== Problem requirements ==
In full and without change, repeat the records shown below.

[Provided data]

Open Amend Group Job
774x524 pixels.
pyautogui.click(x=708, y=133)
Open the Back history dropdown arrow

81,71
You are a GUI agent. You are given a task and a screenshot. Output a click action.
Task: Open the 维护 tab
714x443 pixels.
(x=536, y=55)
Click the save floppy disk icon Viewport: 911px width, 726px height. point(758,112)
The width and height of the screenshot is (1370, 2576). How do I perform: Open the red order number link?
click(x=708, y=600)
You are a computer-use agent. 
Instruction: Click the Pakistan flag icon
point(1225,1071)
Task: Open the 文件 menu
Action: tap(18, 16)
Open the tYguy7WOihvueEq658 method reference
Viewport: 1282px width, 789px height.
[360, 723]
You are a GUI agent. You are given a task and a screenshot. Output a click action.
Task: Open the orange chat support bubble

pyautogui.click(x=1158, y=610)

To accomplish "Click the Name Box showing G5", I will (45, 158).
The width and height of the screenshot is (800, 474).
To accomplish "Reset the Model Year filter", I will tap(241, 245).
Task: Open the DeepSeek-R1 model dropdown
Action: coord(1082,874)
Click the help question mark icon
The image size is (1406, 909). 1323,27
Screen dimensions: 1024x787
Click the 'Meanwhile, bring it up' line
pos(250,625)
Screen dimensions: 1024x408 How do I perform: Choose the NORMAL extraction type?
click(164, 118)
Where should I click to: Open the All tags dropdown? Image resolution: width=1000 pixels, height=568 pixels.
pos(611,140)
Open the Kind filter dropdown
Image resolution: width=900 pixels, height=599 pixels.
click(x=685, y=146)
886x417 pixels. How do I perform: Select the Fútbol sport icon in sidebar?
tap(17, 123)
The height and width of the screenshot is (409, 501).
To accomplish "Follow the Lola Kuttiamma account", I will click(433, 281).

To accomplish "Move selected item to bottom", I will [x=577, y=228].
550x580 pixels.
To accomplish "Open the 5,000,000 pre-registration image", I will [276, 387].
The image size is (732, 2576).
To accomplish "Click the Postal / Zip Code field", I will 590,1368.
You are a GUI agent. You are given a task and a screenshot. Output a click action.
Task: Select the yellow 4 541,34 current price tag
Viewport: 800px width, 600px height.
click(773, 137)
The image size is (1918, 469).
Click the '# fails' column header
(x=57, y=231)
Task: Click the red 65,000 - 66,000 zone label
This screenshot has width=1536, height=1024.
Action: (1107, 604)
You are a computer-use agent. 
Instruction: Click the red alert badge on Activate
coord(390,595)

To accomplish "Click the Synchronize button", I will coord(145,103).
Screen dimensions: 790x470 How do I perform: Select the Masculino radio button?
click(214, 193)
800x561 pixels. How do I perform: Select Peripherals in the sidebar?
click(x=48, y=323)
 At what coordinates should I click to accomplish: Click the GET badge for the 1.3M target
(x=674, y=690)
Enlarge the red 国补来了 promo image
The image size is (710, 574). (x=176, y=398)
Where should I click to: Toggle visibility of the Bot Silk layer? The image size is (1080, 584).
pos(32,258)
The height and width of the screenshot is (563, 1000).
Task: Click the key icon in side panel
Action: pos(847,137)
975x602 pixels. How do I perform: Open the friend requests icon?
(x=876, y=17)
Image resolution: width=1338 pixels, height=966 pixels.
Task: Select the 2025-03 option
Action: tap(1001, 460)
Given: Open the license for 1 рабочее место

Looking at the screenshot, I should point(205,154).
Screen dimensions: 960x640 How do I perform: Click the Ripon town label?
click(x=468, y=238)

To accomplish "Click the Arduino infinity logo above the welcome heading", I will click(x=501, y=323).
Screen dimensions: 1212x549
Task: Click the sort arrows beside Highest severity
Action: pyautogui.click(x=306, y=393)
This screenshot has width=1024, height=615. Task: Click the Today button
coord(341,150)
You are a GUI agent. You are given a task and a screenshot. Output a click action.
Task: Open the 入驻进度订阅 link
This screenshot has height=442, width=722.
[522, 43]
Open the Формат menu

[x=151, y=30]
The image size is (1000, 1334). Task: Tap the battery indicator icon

[/Provided data]

== Output below ==
Open Amend Group Job
774x524 pixels.
pyautogui.click(x=708, y=133)
Open the Back history dropdown arrow

81,71
You are a GUI agent. You are given a task and a screenshot. Output a click action.
Task: Open the 维护 tab
714x443 pixels.
(x=536, y=55)
Click the save floppy disk icon Viewport: 911px width, 726px height. point(758,112)
The width and height of the screenshot is (1370, 2576). How do I perform: Open the red order number link?
click(x=708, y=600)
You are a computer-use agent. 
Instruction: Click the Pakistan flag icon
point(1225,1071)
Task: Open the 文件 menu
Action: tap(18, 16)
Open the tYguy7WOihvueEq658 method reference
Viewport: 1282px width, 789px height.
[360, 723]
You are a GUI agent. You are given a task and a screenshot. Output a click action.
Task: Open the orange chat support bubble

pyautogui.click(x=1158, y=610)

To accomplish "Click the Name Box showing G5", I will (45, 158).
The width and height of the screenshot is (800, 474).
To accomplish "Reset the Model Year filter", I will tap(241, 245).
Task: Open the DeepSeek-R1 model dropdown
Action: coord(1082,874)
Click the help question mark icon
The image size is (1406, 909). 1323,27
Screen dimensions: 1024x787
Click the 'Meanwhile, bring it up' line
pos(250,625)
Screen dimensions: 1024x408 How do I perform: Choose the NORMAL extraction type?
click(164, 118)
Where should I click to: Open the All tags dropdown? Image resolution: width=1000 pixels, height=568 pixels.
pos(611,140)
Open the Kind filter dropdown
Image resolution: width=900 pixels, height=599 pixels.
click(x=685, y=146)
886x417 pixels. How do I perform: Select the Fútbol sport icon in sidebar?
tap(17, 123)
The height and width of the screenshot is (409, 501).
To accomplish "Follow the Lola Kuttiamma account", I will click(433, 281).

To accomplish "Move selected item to bottom", I will [x=577, y=228].
550x580 pixels.
To accomplish "Open the 5,000,000 pre-registration image", I will [276, 387].
The image size is (732, 2576).
To accomplish "Click the Postal / Zip Code field", I will 590,1368.
You are a GUI agent. You are given a task and a screenshot. Output a click action.
Task: Select the yellow 4 541,34 current price tag
Viewport: 800px width, 600px height.
click(773, 137)
The image size is (1918, 469).
Click the '# fails' column header
(x=57, y=231)
Task: Click the red 65,000 - 66,000 zone label
This screenshot has width=1536, height=1024.
Action: (1107, 604)
You are a computer-use agent. 
Instruction: Click the red alert badge on Activate
coord(390,595)

To accomplish "Click the Synchronize button", I will coord(145,103).
Screen dimensions: 790x470 How do I perform: Select the Masculino radio button?
click(214, 193)
800x561 pixels. How do I perform: Select Peripherals in the sidebar?
click(x=48, y=323)
 At what coordinates should I click to accomplish: Click the GET badge for the 1.3M target
(x=674, y=690)
Enlarge the red 国补来了 promo image
The image size is (710, 574). (x=176, y=398)
Where should I click to: Toggle visibility of the Bot Silk layer? The image size is (1080, 584).
pos(32,258)
The height and width of the screenshot is (563, 1000).
Task: Click the key icon in side panel
Action: pos(847,137)
975x602 pixels. How do I perform: Open the friend requests icon?
(x=876, y=17)
Image resolution: width=1338 pixels, height=966 pixels.
Task: Select the 2025-03 option
Action: tap(1001, 460)
Given: Open the license for 1 рабочее место

Looking at the screenshot, I should point(205,154).
Screen dimensions: 960x640 How do I perform: Click the Ripon town label?
click(x=468, y=238)

To accomplish "Click the Arduino infinity logo above the welcome heading", I will click(x=501, y=323).
Screen dimensions: 1212x549
Task: Click the sort arrows beside Highest severity
Action: pyautogui.click(x=306, y=393)
This screenshot has width=1024, height=615. Task: Click the Today button
coord(341,150)
You are a GUI agent. You are given a task and a screenshot. Output a click action.
Task: Open the 入驻进度订阅 link
This screenshot has height=442, width=722.
[522, 43]
Open the Формат menu

[x=151, y=30]
The image size is (1000, 1334). Task: Tap the battery indicator icon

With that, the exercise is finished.